A 21-year-old athlete who was diagnosed with cancer has opened up about the symptoms that caused alarm bells.
A scan revealed Hope had an invasive ductal carcinoma. Credit: Comezora / Getty
Hope Reynolds was supposed to be diving into her senior year as a competitive swimmer at Hope College in Holland, Michigan.
But instead of soaking up those final college memories, she was sidelined by intense migraines and constant nausea.
“I was not able to eat anything,” Reynolds, now 25, told PEOPLE.
It started with a routine doctor visit for her migraines, but during that appointment, she casually mentioned finding a lump in her right breast.
“The doctor was not really concerned,” Reynolds recalls, though a mammogram was ordered just to be safe.
When she tried to schedule it, she was told the facility didn’t perform mammograms on people her age. Instead, she went in for an ultrasound — and that’s when everything changed.
“I distinctly remember the provider came in and said, ‘We see something. The odds of it being cancerous are so low because of your age, but let's just do a biopsy just in case,’” Reynolds remembers. “Again, I was reassured that it probably wasn't anything serious.”

## STUDY MATERIAL
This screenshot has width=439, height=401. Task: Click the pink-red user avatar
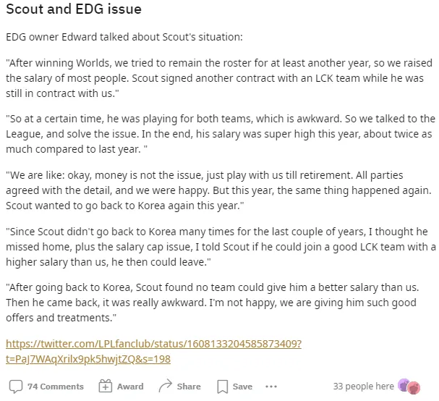click(x=414, y=387)
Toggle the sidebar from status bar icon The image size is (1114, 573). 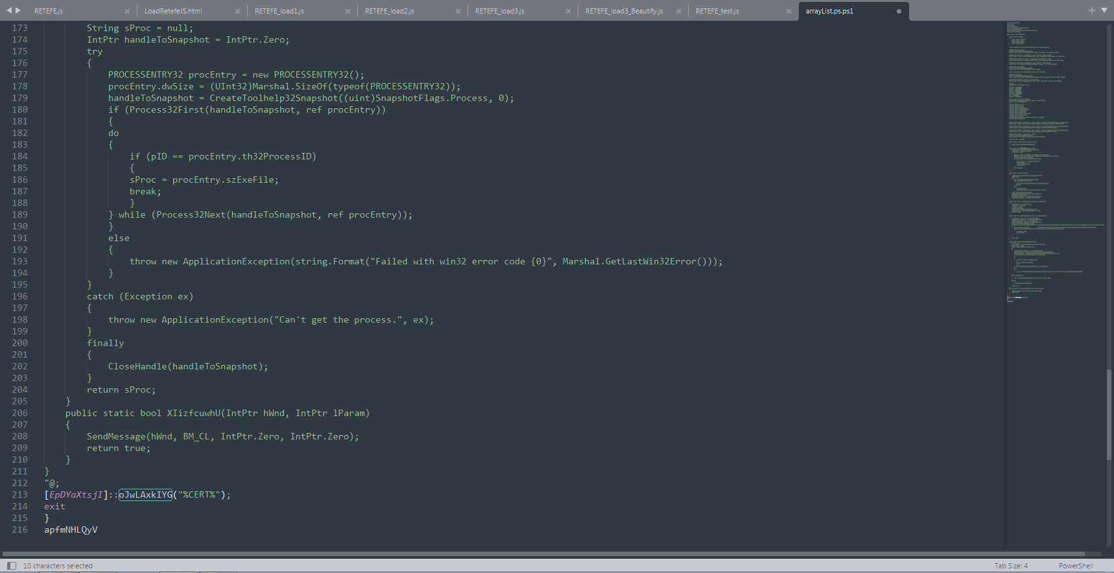tap(11, 566)
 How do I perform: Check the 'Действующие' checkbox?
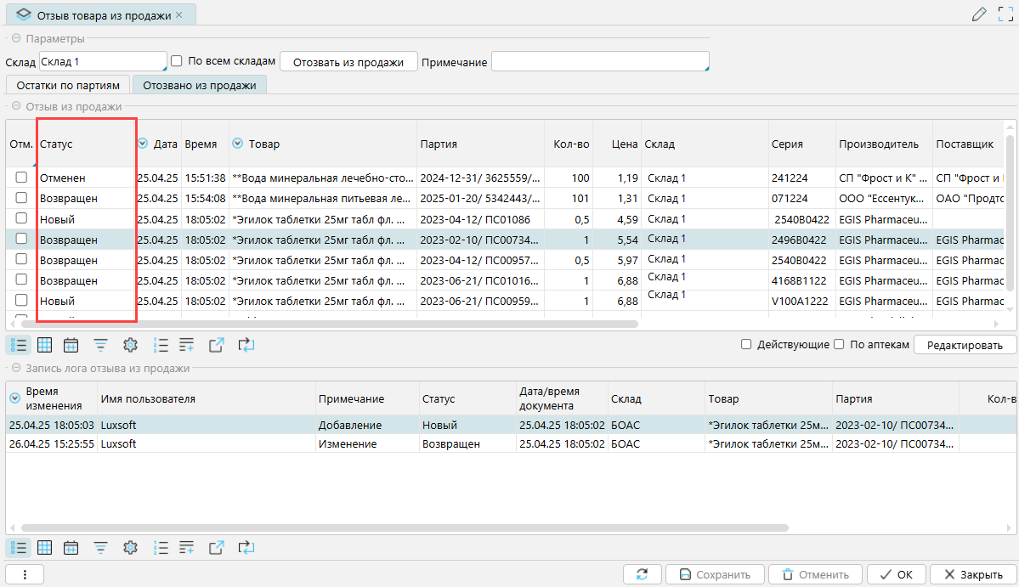click(746, 345)
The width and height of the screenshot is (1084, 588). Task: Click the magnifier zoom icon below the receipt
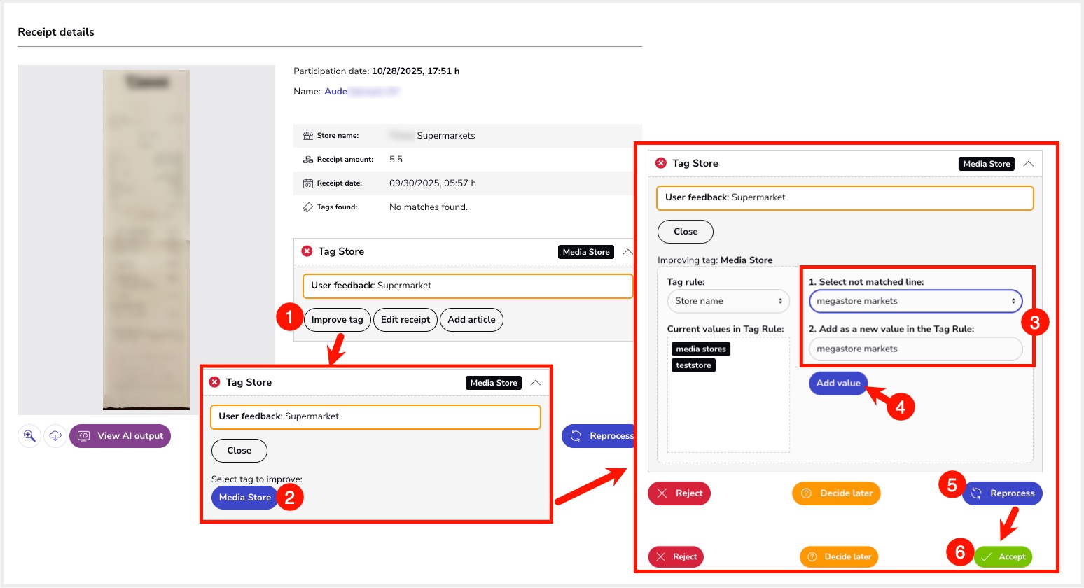click(29, 435)
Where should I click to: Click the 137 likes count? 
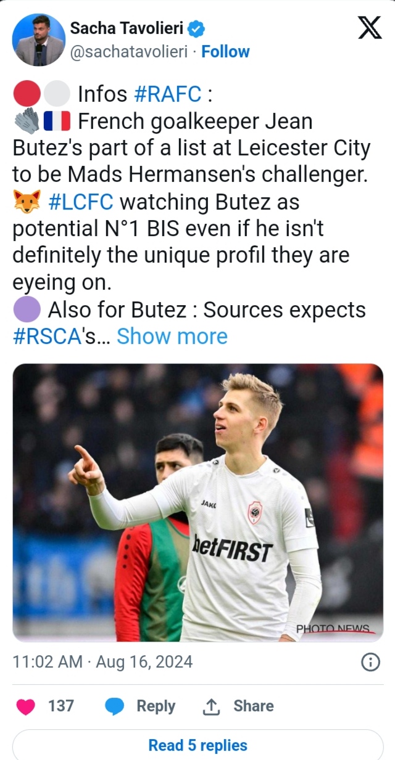[x=61, y=706]
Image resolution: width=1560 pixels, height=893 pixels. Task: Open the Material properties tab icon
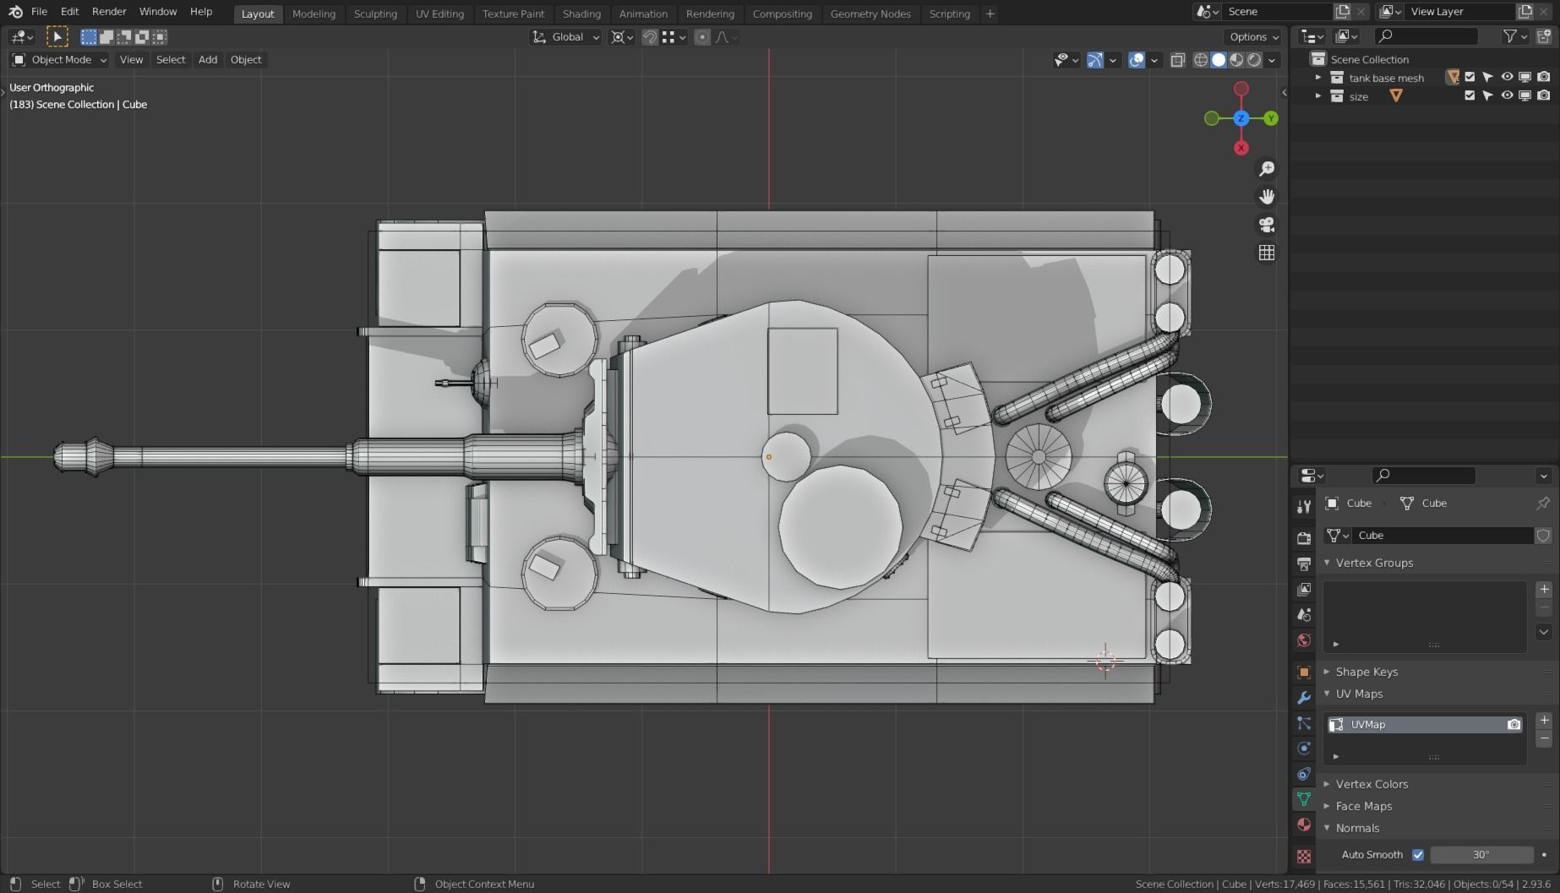pyautogui.click(x=1304, y=825)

## TASKS
• 1. From the Hope Reynolds article, return the passage starting at "But instead of" and ending at "to be safe.".
• 2. According to the Hope Reynolds article, what test did she get after being told the facility didn't perform mammograms on people her age?

## OUTPUTS BY TASK
• 1.
But instead of soaking up those final college memories, she was sidelined by intense migraines and constant nausea.
“I was not able to eat anything,” Reynolds, now 25, told PEOPLE.
It started with a routine doctor visit for her migraines, but during that appointment, she casually mentioned finding a lump in her right breast.
“The doctor was not really concerned,” Reynolds recalls, though a mammogram was ordered just to be safe.

• 2. An ultrasound.